> **To do**
Repeat every record exactly as written.

> **Extracted entries**
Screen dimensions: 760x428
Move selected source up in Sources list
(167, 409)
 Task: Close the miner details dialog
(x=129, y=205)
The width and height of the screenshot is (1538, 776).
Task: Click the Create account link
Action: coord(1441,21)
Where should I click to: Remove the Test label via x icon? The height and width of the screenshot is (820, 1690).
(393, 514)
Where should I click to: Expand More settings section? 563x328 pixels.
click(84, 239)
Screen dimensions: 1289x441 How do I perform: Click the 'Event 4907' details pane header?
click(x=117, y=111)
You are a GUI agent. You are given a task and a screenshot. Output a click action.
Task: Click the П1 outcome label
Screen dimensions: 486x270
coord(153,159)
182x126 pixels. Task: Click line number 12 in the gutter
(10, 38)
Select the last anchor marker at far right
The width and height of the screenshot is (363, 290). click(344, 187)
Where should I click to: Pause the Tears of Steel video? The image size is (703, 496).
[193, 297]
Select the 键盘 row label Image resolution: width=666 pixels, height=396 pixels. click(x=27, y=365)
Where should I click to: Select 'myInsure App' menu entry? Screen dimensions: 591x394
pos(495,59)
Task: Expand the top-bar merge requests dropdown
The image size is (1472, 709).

> **Output below**
Screen dimensions: 760x428
Move selected source up in Sources list
(167, 409)
 Task: Close the miner details dialog
(x=129, y=205)
The width and height of the screenshot is (1538, 776).
Task: Click the Create account link
Action: coord(1441,21)
Where should I click to: Remove the Test label via x icon? The height and width of the screenshot is (820, 1690).
(393, 514)
Where should I click to: Expand More settings section? 563x328 pixels.
click(84, 239)
Screen dimensions: 1289x441 How do I perform: Click the 'Event 4907' details pane header?
click(x=117, y=111)
You are a GUI agent. You are given a task and a screenshot. Output a click action.
Task: Click the П1 outcome label
Screen dimensions: 486x270
coord(153,159)
182x126 pixels. Task: Click line number 12 in the gutter
(10, 38)
Select the last anchor marker at far right
The width and height of the screenshot is (363, 290). click(344, 187)
Where should I click to: Pause the Tears of Steel video? The image size is (703, 496).
[193, 297]
Select the 键盘 row label Image resolution: width=666 pixels, height=396 pixels. click(x=27, y=365)
Where should I click to: Select 'myInsure App' menu entry? Screen dimensions: 591x394
pos(495,59)
Task: Expand the top-bar merge requests dropdown
The image size is (1472, 709).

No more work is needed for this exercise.